Le resultaba curioso que él, tan libre hacía una semana, se sintiera ahora atraído por dos mujeres.

Peter sonrió con pesadumbre mientras pagaba el café y se levantaba para volver a su casa.

El «St. Gregory» estaba más o menos en el camino, e instintivamente sus pasos lo llevaron a pasar por allí. Cuando llegó al hotel era la una y minutos.
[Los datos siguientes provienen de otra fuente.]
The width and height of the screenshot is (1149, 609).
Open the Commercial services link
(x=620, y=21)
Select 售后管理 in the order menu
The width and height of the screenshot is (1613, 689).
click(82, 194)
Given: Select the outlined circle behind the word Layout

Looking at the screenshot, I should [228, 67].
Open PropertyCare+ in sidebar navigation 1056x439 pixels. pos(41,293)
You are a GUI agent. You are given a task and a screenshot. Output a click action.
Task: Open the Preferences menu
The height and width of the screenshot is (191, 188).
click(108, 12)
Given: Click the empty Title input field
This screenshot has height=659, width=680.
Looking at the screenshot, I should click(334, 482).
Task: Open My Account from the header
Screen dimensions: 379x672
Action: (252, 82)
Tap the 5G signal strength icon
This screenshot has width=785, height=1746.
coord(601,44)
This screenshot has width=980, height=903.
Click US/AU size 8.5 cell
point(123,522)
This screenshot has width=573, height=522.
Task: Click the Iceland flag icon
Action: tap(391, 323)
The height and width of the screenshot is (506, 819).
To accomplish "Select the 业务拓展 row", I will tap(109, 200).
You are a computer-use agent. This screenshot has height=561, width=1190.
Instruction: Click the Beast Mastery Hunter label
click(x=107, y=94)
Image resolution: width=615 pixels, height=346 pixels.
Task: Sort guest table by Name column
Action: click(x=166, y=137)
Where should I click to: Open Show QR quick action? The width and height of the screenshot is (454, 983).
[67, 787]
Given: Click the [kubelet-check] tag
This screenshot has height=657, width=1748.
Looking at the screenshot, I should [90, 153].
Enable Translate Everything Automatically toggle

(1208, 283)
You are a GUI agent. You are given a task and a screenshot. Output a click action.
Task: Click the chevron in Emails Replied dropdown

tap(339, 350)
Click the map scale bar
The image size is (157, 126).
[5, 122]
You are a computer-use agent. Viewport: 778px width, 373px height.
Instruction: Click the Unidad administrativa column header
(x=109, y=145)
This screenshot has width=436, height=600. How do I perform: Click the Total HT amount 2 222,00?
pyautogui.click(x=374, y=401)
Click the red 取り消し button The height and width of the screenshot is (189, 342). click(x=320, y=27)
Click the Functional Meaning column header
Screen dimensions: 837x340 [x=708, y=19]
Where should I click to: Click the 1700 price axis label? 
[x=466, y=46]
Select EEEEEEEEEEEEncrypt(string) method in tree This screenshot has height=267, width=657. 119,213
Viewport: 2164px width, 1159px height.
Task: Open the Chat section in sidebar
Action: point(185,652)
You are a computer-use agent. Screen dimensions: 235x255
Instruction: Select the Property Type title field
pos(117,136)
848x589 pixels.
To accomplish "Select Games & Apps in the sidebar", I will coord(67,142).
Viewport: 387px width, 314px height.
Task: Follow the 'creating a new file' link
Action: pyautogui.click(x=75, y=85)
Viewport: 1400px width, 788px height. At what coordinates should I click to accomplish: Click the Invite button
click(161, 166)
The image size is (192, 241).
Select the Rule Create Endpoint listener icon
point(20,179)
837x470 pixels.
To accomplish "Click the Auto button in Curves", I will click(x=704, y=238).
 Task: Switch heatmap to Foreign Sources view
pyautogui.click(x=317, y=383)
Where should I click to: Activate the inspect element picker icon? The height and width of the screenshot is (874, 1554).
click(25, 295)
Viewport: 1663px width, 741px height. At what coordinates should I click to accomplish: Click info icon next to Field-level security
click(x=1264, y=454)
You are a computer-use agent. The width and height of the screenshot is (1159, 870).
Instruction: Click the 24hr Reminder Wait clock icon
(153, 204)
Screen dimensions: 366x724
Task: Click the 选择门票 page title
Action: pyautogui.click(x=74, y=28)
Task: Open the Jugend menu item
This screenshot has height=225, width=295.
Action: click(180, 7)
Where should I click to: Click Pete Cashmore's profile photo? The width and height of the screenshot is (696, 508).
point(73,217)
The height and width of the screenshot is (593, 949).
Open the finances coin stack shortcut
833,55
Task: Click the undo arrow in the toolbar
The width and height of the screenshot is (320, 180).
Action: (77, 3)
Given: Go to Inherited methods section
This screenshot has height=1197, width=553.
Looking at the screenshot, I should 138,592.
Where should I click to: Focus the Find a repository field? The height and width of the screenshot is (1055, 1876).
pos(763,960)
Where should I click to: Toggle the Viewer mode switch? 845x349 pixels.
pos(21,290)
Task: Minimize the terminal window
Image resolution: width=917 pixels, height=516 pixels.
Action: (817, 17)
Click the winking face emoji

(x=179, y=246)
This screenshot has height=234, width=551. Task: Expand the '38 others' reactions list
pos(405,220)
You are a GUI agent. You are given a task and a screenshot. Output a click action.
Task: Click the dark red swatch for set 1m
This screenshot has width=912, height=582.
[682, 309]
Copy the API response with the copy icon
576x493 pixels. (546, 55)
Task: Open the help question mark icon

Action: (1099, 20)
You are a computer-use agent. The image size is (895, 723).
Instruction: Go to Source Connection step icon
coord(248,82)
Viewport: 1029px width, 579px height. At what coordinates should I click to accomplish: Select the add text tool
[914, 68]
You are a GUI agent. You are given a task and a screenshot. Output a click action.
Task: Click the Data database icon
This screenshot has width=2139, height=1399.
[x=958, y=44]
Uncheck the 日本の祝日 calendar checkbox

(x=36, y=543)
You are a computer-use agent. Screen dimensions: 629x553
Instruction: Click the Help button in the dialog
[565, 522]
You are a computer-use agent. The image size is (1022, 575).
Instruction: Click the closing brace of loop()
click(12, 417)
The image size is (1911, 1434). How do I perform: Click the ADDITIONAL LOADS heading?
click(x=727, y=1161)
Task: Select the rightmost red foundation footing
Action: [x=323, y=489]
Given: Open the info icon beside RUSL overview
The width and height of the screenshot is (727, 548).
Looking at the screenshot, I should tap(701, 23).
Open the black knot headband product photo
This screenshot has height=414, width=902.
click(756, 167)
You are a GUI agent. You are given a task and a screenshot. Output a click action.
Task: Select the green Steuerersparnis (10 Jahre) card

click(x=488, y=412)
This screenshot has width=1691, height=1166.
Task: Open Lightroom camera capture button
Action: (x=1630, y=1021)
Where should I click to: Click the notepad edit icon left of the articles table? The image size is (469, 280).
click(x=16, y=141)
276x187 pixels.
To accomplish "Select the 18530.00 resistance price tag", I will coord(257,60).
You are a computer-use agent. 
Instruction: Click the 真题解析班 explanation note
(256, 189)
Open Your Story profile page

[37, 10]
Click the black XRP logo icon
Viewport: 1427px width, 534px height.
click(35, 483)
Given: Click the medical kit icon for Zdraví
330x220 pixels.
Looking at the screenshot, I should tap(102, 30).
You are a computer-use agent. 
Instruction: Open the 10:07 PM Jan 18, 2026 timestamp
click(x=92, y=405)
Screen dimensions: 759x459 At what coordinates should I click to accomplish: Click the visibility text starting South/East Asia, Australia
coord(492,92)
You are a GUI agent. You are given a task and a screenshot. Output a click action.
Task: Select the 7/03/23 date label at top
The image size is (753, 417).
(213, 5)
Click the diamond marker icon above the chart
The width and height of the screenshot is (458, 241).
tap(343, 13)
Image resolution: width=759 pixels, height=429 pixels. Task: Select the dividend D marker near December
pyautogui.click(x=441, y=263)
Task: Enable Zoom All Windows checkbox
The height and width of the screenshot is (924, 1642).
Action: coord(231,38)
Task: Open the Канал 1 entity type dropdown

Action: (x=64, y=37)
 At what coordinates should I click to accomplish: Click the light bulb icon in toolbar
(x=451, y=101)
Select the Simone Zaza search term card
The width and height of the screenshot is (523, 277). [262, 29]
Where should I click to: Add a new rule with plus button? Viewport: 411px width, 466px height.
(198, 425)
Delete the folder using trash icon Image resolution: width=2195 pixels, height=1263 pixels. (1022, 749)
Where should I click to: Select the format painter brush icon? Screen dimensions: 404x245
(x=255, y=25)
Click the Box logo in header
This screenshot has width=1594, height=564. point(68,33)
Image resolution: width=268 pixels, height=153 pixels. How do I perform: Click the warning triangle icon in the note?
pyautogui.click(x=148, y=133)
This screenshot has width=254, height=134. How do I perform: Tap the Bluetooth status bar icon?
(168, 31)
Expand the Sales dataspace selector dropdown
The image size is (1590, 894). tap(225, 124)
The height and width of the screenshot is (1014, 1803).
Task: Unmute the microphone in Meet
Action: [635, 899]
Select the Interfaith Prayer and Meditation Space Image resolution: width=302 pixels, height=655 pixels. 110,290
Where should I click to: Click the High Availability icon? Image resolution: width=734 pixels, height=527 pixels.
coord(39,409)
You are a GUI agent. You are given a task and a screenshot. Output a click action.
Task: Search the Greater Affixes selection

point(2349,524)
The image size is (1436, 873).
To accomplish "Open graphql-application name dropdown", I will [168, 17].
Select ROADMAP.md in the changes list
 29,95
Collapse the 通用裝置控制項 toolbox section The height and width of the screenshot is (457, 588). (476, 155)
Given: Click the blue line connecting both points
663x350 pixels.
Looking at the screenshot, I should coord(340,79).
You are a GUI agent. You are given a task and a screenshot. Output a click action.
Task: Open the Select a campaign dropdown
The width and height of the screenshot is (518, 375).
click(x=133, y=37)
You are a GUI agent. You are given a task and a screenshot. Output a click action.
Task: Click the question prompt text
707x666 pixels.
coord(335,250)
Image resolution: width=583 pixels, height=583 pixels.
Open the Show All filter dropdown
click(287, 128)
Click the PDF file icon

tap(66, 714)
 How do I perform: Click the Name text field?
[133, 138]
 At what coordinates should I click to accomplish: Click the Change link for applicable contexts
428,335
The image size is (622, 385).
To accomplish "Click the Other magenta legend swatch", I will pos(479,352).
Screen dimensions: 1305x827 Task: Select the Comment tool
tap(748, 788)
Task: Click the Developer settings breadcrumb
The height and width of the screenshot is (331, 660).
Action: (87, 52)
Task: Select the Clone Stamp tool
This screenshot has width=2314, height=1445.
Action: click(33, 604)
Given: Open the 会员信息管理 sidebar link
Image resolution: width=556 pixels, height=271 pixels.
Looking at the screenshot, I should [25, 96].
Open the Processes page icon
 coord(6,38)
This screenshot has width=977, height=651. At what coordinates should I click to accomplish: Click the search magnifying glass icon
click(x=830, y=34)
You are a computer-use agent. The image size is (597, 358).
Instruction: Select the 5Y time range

Todavía había actividad dentro del vestíbulo. Fuera, St. Charles Avenue estaba tranquila, no había más que un taxi y algún que otro peatón. Cruzó la calle para cortar camino por detrás del hotel. Aquí estaba más tranquilo aún. Cuando iba a pasar por la entrada del garaje del hotel se detuvo, advertido por el sonido de un motor y el reflejo de los faros que se acercaban por la rampa de adentro. Un momento después apareció un coche negro, largo y bajo. Venía ligero y frenó bruscamente, chirriando las cubiertas, al llegar a la calle. Cuando el coche se detuvo quedó en plena luz. Peter advirtió que era un «Jaguar», y parecía como si el guardabarros estuviera abollado; y en el mismo lado había algo raro en el faro. Deseó que el daño no se hubiera producido por negligencia en el garaje del hotel. Si así fuera pronto lo sabría.

Automáticamente miró al conductor. Se sorprendió al ver a Ogilvie.

El detective jefe, al encontrarse con los ojos de Peter, pareció sorprenderse también. Luego, en forma abrupta el coche salió del garaje y continuó su camino.

Peter se preguntó por qué y adonde iría Ogilvie; y por qué en un «Jaguar» en lugar del acostumbrado y ajetreado «Chevrolet» del detective. Luego, pensando que la conducta de los empleados fuera del hotel era cosa de ellos, Peter continuó hacia su apartamento.

Un poco más tarde dormía profundamente.